§ Work item: What is needed here is a word-for-word copy of all the entries below.
........
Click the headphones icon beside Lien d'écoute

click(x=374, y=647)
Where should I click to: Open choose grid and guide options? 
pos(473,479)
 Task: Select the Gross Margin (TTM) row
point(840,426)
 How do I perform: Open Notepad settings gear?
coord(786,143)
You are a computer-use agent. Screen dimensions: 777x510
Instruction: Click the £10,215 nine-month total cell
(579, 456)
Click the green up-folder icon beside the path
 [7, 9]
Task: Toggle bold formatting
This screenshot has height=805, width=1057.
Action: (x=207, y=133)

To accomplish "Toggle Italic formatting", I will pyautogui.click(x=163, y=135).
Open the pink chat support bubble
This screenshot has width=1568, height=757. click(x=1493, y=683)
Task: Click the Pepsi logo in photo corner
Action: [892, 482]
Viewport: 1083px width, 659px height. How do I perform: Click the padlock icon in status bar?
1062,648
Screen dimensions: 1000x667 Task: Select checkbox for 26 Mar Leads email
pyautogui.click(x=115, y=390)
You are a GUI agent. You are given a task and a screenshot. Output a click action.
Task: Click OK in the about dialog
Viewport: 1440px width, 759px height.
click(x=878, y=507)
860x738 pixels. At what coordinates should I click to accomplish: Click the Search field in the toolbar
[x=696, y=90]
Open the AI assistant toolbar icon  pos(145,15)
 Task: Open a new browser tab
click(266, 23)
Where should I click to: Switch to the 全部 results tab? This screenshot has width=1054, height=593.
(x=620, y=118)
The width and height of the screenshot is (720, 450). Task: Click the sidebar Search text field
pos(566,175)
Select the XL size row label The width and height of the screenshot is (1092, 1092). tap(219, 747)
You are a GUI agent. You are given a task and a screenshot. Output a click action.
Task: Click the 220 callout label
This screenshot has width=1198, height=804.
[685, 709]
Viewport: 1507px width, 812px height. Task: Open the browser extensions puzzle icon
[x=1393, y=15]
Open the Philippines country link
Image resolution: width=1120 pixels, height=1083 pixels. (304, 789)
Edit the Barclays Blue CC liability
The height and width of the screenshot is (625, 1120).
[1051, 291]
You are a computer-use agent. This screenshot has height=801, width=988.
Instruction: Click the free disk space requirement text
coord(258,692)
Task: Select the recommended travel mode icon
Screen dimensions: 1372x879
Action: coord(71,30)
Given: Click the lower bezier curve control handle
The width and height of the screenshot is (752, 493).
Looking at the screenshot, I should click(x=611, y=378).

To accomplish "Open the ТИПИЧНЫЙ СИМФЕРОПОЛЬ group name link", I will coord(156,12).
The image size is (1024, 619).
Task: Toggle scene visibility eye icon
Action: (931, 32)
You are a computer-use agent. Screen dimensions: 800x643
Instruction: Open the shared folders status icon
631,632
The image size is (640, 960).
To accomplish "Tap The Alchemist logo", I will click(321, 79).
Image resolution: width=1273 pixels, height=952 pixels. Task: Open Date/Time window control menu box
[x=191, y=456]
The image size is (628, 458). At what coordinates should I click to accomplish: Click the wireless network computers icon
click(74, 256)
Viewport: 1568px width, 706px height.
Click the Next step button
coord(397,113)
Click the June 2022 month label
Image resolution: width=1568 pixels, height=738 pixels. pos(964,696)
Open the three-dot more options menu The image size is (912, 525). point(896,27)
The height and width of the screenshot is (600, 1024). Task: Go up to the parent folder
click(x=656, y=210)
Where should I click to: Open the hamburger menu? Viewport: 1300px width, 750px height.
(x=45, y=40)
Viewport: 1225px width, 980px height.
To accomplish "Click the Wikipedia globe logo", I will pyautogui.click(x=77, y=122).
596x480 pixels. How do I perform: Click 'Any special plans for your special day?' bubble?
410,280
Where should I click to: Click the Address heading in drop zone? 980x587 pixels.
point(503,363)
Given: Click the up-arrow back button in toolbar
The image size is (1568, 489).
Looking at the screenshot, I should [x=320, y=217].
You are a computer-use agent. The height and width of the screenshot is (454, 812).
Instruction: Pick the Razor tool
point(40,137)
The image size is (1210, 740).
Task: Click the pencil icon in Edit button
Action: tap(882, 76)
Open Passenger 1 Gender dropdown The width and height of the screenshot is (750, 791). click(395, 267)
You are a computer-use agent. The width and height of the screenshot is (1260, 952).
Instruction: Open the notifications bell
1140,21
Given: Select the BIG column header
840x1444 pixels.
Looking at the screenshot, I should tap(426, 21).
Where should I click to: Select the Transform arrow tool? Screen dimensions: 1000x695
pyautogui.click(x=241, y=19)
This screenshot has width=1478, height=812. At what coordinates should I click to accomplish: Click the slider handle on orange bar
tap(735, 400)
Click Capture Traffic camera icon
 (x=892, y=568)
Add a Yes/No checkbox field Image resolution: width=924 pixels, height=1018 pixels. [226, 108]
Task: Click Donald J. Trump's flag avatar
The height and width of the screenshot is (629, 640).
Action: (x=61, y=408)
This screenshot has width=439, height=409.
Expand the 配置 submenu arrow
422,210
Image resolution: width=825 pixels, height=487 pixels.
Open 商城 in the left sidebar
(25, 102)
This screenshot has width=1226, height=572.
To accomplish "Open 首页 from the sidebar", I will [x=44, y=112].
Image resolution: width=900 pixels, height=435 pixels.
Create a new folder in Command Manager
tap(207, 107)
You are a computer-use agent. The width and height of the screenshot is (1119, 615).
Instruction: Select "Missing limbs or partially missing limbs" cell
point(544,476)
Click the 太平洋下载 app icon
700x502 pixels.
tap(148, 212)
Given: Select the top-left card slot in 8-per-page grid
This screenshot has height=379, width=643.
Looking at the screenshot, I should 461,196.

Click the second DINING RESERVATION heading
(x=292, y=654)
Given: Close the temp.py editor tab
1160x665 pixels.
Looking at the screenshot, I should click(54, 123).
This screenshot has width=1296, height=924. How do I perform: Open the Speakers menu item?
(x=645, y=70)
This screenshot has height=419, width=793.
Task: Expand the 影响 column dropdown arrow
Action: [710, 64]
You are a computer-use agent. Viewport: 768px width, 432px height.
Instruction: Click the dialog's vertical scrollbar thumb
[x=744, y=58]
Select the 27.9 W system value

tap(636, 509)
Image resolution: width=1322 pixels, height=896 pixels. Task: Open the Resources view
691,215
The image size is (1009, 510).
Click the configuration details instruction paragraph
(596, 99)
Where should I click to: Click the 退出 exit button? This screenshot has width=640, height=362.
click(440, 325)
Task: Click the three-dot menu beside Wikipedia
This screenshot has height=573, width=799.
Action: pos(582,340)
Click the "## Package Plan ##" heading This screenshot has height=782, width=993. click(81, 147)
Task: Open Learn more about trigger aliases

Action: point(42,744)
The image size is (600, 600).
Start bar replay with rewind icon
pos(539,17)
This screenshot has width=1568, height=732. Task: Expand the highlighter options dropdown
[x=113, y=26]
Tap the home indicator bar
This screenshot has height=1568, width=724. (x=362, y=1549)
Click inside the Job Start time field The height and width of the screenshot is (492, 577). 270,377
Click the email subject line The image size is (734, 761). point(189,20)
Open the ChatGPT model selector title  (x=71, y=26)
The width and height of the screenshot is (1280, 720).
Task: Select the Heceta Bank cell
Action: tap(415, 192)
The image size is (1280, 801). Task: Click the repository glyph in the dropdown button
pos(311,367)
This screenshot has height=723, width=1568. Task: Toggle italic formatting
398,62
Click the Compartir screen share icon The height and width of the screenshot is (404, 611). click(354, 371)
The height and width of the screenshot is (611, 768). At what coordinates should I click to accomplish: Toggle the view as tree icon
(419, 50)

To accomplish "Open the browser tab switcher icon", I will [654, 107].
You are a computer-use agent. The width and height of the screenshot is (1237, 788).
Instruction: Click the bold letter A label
........
§ Task solution:
Click the headphones icon beside Lien d'écoute

click(x=374, y=647)
Where should I click to: Open choose grid and guide options? 
pos(473,479)
 Task: Select the Gross Margin (TTM) row
point(840,426)
 How do I perform: Open Notepad settings gear?
coord(786,143)
You are a computer-use agent. Screen dimensions: 777x510
Instruction: Click the £10,215 nine-month total cell
(579, 456)
Click the green up-folder icon beside the path
 [7, 9]
Task: Toggle bold formatting
This screenshot has height=805, width=1057.
Action: (x=207, y=133)

To accomplish "Toggle Italic formatting", I will pyautogui.click(x=163, y=135).
Open the pink chat support bubble
This screenshot has width=1568, height=757. click(x=1493, y=683)
Task: Click the Pepsi logo in photo corner
Action: [892, 482]
Viewport: 1083px width, 659px height. How do I perform: Click the padlock icon in status bar?
1062,648
Screen dimensions: 1000x667 Task: Select checkbox for 26 Mar Leads email
pyautogui.click(x=115, y=390)
You are a GUI agent. You are given a task and a screenshot. Output a click action.
Task: Click OK in the about dialog
Viewport: 1440px width, 759px height.
click(x=878, y=507)
860x738 pixels. At what coordinates should I click to accomplish: Click the Search field in the toolbar
[x=696, y=90]
Open the AI assistant toolbar icon  pos(145,15)
 Task: Open a new browser tab
click(266, 23)
Where should I click to: Switch to the 全部 results tab? This screenshot has width=1054, height=593.
(x=620, y=118)
The width and height of the screenshot is (720, 450). Task: Click the sidebar Search text field
pos(566,175)
Select the XL size row label The width and height of the screenshot is (1092, 1092). tap(219, 747)
You are a GUI agent. You are given a task and a screenshot. Output a click action.
Task: Click the 220 callout label
This screenshot has width=1198, height=804.
[685, 709]
Viewport: 1507px width, 812px height. Task: Open the browser extensions puzzle icon
[x=1393, y=15]
Open the Philippines country link
Image resolution: width=1120 pixels, height=1083 pixels. (304, 789)
Edit the Barclays Blue CC liability
The height and width of the screenshot is (625, 1120).
[1051, 291]
You are a computer-use agent. This screenshot has height=801, width=988.
Instruction: Click the free disk space requirement text
coord(258,692)
Task: Select the recommended travel mode icon
Screen dimensions: 1372x879
Action: coord(71,30)
Given: Click the lower bezier curve control handle
The width and height of the screenshot is (752, 493).
Looking at the screenshot, I should click(x=611, y=378).

To accomplish "Open the ТИПИЧНЫЙ СИМФЕРОПОЛЬ group name link", I will coord(156,12).
The image size is (1024, 619).
Task: Toggle scene visibility eye icon
Action: (931, 32)
You are a computer-use agent. Screen dimensions: 800x643
Instruction: Open the shared folders status icon
631,632
The image size is (640, 960).
To accomplish "Tap The Alchemist logo", I will click(321, 79).
Image resolution: width=1273 pixels, height=952 pixels. Task: Open Date/Time window control menu box
[x=191, y=456]
The image size is (628, 458). At what coordinates should I click to accomplish: Click the wireless network computers icon
click(74, 256)
Viewport: 1568px width, 706px height.
Click the Next step button
coord(397,113)
Click the June 2022 month label
Image resolution: width=1568 pixels, height=738 pixels. pos(964,696)
Open the three-dot more options menu The image size is (912, 525). point(896,27)
The height and width of the screenshot is (600, 1024). Task: Go up to the parent folder
click(x=656, y=210)
Where should I click to: Open the hamburger menu? Viewport: 1300px width, 750px height.
(x=45, y=40)
Viewport: 1225px width, 980px height.
To accomplish "Click the Wikipedia globe logo", I will pyautogui.click(x=77, y=122).
596x480 pixels. How do I perform: Click 'Any special plans for your special day?' bubble?
410,280
Where should I click to: Click the Address heading in drop zone? 980x587 pixels.
point(503,363)
Given: Click the up-arrow back button in toolbar
The image size is (1568, 489).
Looking at the screenshot, I should [x=320, y=217].
You are a computer-use agent. The height and width of the screenshot is (454, 812).
Instruction: Pick the Razor tool
point(40,137)
The image size is (1210, 740).
Task: Click the pencil icon in Edit button
Action: tap(882, 76)
Open Passenger 1 Gender dropdown The width and height of the screenshot is (750, 791). click(395, 267)
You are a computer-use agent. The width and height of the screenshot is (1260, 952).
Instruction: Open the notifications bell
1140,21
Given: Select the BIG column header
840x1444 pixels.
Looking at the screenshot, I should tap(426, 21).
Where should I click to: Select the Transform arrow tool? Screen dimensions: 1000x695
pyautogui.click(x=241, y=19)
This screenshot has width=1478, height=812. At what coordinates should I click to accomplish: Click the slider handle on orange bar
tap(735, 400)
Click Capture Traffic camera icon
 (x=892, y=568)
Add a Yes/No checkbox field Image resolution: width=924 pixels, height=1018 pixels. [226, 108]
Task: Click Donald J. Trump's flag avatar
The height and width of the screenshot is (629, 640).
Action: (x=61, y=408)
This screenshot has width=439, height=409.
Expand the 配置 submenu arrow
422,210
Image resolution: width=825 pixels, height=487 pixels.
Open 商城 in the left sidebar
(25, 102)
This screenshot has width=1226, height=572.
To accomplish "Open 首页 from the sidebar", I will [x=44, y=112].
Image resolution: width=900 pixels, height=435 pixels.
Create a new folder in Command Manager
tap(207, 107)
You are a computer-use agent. The width and height of the screenshot is (1119, 615).
Instruction: Select "Missing limbs or partially missing limbs" cell
point(544,476)
Click the 太平洋下载 app icon
700x502 pixels.
tap(148, 212)
Given: Select the top-left card slot in 8-per-page grid
This screenshot has height=379, width=643.
Looking at the screenshot, I should 461,196.

Click the second DINING RESERVATION heading
(x=292, y=654)
Given: Close the temp.py editor tab
1160x665 pixels.
Looking at the screenshot, I should click(54, 123).
This screenshot has width=1296, height=924. How do I perform: Open the Speakers menu item?
(x=645, y=70)
This screenshot has height=419, width=793.
Task: Expand the 影响 column dropdown arrow
Action: [710, 64]
You are a computer-use agent. Viewport: 768px width, 432px height.
Instruction: Click the dialog's vertical scrollbar thumb
[x=744, y=58]
Select the 27.9 W system value

tap(636, 509)
Image resolution: width=1322 pixels, height=896 pixels. Task: Open the Resources view
691,215
The image size is (1009, 510).
Click the configuration details instruction paragraph
(596, 99)
Where should I click to: Click the 退出 exit button? This screenshot has width=640, height=362.
click(440, 325)
Task: Click the three-dot menu beside Wikipedia
This screenshot has height=573, width=799.
Action: pos(582,340)
Click the "## Package Plan ##" heading This screenshot has height=782, width=993. click(81, 147)
Task: Open Learn more about trigger aliases

Action: point(42,744)
The image size is (600, 600).
Start bar replay with rewind icon
pos(539,17)
This screenshot has width=1568, height=732. Task: Expand the highlighter options dropdown
[x=113, y=26]
Tap the home indicator bar
This screenshot has height=1568, width=724. (x=362, y=1549)
Click inside the Job Start time field The height and width of the screenshot is (492, 577). 270,377
Click the email subject line The image size is (734, 761). point(189,20)
Open the ChatGPT model selector title  (x=71, y=26)
The width and height of the screenshot is (1280, 720).
Task: Select the Heceta Bank cell
Action: tap(415, 192)
The image size is (1280, 801). Task: Click the repository glyph in the dropdown button
pos(311,367)
This screenshot has height=723, width=1568. Task: Toggle italic formatting
398,62
Click the Compartir screen share icon The height and width of the screenshot is (404, 611). click(354, 371)
The height and width of the screenshot is (611, 768). At what coordinates should I click to accomplish: Toggle the view as tree icon
(419, 50)

To accomplish "Open the browser tab switcher icon", I will [654, 107].
You are a computer-use agent. The width and height of the screenshot is (1237, 788).
Instruction: Click the bold letter A label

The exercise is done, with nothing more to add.